FathomPlayground / Dockerfile
Proff12's picture
Squashed commit: keep current project state
790fb60
# syntax=docker/dockerfile:1.4
FROM python:3.10-slim AS source
ARG HF_API_TOKEN
ARG SRC_URL
# Ensure git and certificates are available for cloning
RUN apt-get update && apt-get install -y --no-install-recommends \
git ca-certificates && rm -rf /var/lib/apt/lists/*
# Clone the repository once in its own stage. Files will be moved to /repo
# Use a shallow clone to reduce time and bandwidth and make caching more stable
# This RUN attempts to read a BuildKit secret at /run/secrets/HF_API_TOKEN, and
# falls back to the HF_API_TOKEN environment variable if present. It fails early
# with a clear message when no token is provided.

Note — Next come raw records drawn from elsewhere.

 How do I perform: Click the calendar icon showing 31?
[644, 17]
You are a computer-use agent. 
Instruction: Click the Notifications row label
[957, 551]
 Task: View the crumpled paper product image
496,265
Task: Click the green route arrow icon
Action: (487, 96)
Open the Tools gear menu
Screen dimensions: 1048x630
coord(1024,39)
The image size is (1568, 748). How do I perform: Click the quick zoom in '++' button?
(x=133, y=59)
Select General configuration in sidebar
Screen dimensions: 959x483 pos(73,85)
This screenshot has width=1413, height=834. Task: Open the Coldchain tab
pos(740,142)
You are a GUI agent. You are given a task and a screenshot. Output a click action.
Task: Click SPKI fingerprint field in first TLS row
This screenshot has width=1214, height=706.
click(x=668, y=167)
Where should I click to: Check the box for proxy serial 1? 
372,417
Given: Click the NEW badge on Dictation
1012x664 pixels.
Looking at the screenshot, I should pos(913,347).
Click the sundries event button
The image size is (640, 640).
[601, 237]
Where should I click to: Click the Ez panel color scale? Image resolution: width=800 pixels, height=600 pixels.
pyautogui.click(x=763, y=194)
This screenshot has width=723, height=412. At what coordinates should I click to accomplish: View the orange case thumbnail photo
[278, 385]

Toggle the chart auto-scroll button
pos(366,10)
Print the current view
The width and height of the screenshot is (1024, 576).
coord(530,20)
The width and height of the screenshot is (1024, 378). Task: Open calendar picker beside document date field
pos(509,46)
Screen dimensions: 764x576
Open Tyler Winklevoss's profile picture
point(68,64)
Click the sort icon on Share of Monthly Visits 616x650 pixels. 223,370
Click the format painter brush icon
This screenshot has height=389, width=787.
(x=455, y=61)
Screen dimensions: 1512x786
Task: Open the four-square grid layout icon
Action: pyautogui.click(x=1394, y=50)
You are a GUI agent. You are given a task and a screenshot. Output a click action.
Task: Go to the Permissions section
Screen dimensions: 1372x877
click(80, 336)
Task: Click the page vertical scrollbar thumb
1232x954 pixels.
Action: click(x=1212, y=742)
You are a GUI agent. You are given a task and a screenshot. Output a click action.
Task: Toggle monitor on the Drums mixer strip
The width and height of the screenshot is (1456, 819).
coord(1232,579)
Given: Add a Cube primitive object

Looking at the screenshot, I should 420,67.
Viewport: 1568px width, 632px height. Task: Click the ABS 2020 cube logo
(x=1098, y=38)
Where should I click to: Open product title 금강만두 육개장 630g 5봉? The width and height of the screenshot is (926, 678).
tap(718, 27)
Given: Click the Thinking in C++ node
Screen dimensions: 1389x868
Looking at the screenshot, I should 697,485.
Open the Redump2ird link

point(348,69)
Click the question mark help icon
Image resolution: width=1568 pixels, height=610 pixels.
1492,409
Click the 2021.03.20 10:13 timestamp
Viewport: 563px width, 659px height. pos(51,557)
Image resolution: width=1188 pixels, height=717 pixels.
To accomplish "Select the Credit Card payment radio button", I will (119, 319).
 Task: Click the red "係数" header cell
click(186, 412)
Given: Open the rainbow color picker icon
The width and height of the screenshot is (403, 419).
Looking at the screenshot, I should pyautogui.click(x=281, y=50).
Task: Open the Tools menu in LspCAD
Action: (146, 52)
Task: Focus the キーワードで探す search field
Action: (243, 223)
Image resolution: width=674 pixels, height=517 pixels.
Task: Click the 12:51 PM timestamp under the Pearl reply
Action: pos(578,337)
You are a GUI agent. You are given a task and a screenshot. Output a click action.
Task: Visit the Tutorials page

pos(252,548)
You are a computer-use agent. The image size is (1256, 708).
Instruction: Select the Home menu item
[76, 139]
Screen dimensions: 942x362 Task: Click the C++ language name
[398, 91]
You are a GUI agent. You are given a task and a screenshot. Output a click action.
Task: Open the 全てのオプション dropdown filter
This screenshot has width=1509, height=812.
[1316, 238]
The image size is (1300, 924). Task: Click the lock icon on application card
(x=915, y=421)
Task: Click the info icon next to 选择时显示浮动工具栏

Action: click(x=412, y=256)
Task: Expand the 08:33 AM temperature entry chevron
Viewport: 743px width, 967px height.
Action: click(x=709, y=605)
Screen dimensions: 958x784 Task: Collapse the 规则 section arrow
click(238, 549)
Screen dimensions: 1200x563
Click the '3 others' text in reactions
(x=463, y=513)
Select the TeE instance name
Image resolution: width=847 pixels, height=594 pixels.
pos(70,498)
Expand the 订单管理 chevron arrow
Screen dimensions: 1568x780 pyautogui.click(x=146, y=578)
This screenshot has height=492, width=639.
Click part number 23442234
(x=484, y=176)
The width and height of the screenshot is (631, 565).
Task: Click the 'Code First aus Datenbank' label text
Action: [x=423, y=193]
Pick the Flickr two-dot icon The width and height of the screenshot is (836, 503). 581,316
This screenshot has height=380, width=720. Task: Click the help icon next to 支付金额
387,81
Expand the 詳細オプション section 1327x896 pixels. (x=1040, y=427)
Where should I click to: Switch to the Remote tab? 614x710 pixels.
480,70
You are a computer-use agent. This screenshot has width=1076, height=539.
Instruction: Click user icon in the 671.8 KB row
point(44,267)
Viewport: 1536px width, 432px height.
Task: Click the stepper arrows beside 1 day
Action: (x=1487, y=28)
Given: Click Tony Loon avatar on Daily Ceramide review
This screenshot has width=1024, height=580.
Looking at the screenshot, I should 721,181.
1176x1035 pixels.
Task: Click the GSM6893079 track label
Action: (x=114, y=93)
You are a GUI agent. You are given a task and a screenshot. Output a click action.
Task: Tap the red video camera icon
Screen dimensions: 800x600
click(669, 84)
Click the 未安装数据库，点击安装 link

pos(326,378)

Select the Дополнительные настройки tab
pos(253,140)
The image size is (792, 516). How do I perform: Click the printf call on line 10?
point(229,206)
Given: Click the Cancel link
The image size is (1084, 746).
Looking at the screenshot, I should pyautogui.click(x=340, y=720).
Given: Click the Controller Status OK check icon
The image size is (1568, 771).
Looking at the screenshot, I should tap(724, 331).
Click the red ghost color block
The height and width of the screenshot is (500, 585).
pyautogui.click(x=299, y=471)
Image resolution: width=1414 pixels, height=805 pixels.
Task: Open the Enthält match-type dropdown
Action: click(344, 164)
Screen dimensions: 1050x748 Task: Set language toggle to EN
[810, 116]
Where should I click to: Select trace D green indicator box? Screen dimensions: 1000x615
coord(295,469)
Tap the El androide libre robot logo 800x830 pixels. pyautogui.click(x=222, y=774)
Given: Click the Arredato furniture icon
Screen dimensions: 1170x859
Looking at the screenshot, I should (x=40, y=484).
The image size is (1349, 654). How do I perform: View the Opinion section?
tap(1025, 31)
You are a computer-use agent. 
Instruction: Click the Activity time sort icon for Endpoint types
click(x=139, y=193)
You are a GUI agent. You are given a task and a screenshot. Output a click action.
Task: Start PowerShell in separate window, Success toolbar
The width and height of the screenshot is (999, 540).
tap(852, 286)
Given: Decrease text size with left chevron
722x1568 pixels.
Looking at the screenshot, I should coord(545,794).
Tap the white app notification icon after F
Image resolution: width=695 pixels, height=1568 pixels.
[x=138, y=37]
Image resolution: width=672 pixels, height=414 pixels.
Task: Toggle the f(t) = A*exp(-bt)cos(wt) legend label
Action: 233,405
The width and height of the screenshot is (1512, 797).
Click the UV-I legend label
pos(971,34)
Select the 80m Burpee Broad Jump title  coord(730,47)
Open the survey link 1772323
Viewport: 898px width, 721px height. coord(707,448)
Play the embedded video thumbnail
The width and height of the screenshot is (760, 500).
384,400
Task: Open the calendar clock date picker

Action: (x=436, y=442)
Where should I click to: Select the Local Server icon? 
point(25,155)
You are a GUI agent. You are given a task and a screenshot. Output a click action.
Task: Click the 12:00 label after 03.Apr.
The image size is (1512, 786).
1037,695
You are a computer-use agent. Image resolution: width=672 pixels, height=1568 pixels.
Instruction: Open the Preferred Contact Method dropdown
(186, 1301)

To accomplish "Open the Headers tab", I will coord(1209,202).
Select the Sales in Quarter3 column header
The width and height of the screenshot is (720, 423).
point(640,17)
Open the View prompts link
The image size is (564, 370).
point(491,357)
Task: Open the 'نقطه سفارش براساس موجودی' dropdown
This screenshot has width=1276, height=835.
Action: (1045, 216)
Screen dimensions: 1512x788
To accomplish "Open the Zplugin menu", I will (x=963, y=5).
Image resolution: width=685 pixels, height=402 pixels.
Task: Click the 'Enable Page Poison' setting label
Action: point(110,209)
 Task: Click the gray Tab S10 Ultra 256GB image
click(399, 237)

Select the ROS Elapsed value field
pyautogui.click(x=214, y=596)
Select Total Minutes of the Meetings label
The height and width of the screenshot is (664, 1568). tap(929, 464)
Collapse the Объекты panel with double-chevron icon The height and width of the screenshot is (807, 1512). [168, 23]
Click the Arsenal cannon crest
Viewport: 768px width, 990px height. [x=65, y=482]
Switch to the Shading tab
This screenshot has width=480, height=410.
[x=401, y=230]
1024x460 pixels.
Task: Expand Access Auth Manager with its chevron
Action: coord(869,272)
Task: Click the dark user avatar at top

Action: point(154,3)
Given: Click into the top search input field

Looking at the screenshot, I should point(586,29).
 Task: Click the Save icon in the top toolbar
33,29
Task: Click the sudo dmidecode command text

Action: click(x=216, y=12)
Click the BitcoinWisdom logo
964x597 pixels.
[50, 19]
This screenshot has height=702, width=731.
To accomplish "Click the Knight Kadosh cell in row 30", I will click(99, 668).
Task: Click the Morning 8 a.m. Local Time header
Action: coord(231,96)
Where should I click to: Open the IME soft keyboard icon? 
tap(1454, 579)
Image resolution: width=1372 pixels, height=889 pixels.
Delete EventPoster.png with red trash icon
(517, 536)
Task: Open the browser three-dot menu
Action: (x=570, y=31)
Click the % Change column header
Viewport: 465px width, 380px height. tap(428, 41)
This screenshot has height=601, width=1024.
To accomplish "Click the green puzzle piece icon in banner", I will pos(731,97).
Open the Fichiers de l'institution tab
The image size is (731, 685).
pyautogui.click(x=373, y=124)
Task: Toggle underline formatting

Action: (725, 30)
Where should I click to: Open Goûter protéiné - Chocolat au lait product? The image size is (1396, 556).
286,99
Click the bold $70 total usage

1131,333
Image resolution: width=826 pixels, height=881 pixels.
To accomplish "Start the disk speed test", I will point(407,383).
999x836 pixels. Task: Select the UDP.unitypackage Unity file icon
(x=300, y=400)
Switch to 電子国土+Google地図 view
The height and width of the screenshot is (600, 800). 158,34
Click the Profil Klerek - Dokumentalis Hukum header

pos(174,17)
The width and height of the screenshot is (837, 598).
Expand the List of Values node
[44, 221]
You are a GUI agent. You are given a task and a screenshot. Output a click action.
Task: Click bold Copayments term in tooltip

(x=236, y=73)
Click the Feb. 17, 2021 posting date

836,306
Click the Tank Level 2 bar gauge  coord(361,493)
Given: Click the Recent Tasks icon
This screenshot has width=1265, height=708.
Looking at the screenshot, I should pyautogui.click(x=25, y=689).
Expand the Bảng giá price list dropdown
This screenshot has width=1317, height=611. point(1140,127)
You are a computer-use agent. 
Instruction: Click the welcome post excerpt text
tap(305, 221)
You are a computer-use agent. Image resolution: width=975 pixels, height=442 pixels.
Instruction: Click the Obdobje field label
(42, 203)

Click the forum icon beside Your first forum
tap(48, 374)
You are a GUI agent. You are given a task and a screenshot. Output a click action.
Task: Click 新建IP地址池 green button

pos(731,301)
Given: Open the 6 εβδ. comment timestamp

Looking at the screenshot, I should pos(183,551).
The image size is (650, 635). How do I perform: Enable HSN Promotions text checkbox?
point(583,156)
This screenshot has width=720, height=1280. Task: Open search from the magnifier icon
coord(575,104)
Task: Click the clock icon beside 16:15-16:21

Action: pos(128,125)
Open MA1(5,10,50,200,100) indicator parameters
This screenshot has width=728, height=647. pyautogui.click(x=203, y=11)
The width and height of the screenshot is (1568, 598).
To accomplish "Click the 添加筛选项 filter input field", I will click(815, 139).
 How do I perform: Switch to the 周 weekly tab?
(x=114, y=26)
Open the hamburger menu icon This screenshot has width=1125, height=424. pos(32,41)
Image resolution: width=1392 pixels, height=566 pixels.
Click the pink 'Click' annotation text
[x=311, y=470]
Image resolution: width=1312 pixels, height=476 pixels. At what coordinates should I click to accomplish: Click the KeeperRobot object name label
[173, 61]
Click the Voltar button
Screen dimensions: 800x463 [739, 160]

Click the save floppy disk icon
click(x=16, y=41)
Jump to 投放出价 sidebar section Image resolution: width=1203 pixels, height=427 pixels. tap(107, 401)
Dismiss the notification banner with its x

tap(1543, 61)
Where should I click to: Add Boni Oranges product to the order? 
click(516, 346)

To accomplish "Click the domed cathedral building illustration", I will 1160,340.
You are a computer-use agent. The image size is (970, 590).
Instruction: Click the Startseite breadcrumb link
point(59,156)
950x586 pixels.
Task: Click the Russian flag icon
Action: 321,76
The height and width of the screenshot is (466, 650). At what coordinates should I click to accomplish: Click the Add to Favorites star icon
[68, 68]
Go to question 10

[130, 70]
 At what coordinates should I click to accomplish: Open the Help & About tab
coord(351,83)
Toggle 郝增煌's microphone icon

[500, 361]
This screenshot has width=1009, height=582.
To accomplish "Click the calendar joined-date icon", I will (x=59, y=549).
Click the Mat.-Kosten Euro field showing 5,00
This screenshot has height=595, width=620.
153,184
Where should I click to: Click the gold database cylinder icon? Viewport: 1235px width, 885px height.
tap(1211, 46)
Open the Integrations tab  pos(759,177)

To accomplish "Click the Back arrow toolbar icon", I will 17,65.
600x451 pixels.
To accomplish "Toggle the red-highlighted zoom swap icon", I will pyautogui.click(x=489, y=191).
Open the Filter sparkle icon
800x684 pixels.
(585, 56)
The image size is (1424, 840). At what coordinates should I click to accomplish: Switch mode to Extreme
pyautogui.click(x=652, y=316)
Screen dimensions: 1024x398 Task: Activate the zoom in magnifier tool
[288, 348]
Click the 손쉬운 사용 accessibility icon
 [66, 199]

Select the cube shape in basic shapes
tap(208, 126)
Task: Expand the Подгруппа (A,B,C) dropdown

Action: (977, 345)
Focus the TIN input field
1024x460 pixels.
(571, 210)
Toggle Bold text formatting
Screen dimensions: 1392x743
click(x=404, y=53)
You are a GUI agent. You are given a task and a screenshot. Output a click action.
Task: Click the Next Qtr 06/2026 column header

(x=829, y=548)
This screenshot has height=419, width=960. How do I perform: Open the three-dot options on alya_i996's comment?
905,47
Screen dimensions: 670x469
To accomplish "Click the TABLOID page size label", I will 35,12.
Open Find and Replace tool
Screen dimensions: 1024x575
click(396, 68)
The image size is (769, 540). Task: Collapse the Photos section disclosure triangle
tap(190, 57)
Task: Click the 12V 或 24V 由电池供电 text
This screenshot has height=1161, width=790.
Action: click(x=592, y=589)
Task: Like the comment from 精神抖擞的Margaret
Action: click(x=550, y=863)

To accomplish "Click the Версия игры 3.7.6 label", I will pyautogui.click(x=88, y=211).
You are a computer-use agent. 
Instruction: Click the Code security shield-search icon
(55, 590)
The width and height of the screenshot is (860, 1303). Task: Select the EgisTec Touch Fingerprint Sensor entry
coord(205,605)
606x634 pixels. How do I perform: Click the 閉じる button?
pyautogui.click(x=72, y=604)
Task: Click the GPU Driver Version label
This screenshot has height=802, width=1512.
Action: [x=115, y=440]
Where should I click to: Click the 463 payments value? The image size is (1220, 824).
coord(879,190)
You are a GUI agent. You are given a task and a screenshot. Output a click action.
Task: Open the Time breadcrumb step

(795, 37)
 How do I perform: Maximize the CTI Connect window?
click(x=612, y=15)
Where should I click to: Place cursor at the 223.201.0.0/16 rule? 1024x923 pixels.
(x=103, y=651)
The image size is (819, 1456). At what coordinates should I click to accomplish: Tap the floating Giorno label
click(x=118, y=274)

RUN --mount=type=secret,id=HF_API_TOKEN,required=false --mount=type=secret,id=SRC_URL,required=false sh -c '\
if [ -f /run/secrets/HF_API_TOKEN ]; then TOKEN=$(cat /run/secrets/HF_API_TOKEN); \
elif [ -f /run/secrets/HF_TOKEN ]; then TOKEN=$(cat /run/secrets/HF_TOKEN); \
elif [ -n "$HF_API_TOKEN" ]; then TOKEN=$HF_API_TOKEN; \
elif [ -n "$HF_TOKEN" ]; then TOKEN=$HF_TOKEN; \
else echo "ERROR: HF token not provided (set BuildKit secret HF_API_TOKEN/HF_TOKEN or HF_API_TOKEN/HF_TOKEN env)"; exit 1; fi && \
# Attempt to clone directly into /repo. If the remote creates a single top-level
# directory, detect that and move its contents into /repo so /repo/frontend exists.
mkdir -p /repo && \
# Determine source URL: secret at /run/secrets/SRC_URL > ARG SRC_URL
if [ -f /run/secrets/SRC_URL ]; then SRC=$(cat /run/secrets/SRC_URL); \
elif [ -n "$SRC_URL" ]; then SRC=$SRC_URL; \
else echo "ERROR: SRC_URL not provided (set BuildKit secret SRC_URL or build-arg SRC_URL)"; exit 1; fi && \
echo "Cloning from $SRC" && \
# Normalize SRC: remove leading http(s):// if present, then insert token credentials
if echo "$SRC" | grep -qE '^https?://'; then \
NO_SCHEME=$(echo "$SRC" | sed -E 's#^https?://##'); \
else \
NO_SCHEME="$SRC"; \
fi && \
CLONE_URL="https://__token__:$TOKEN@$NO_SCHEME" && \
git clone --depth 1 "$CLONE_URL" /repo_tmp && \
echo "--- Debug: listing /repo_tmp (show hidden and nested) ---" && \
ls -la /repo_tmp || true && \
# If repo_tmp contains exactly one directory and no other files, move its contents up
set -- /repo_tmp/*; count=$#; if [ $count -eq 1 ] && [ -d "$1" ]; then \
echo "--- Single top-level dir detected: moving its contents into /repo ---" && \
mv "$1"/* "$1"/.??* /repo/ 2>/dev/null || true; \
else \
echo "--- Multiple entries detected: moving all into /repo ---" && \
mv /repo_tmp/* /repo/ 2>/dev/null || true; \
mv /repo_tmp/.[!.]* /repo/ 2>/dev/null || true; \
fi && \
rm -rf /repo_tmp/.git && rm -rf /repo_tmp'
# Verify the clone succeeded and /repo contains files; fail early with a helpful message
RUN [ -d /repo ] && [ "$(ls -A /repo | wc -c)" -gt 0 ] || (echo "ERROR: clone failed or /repo is empty" && exit 1)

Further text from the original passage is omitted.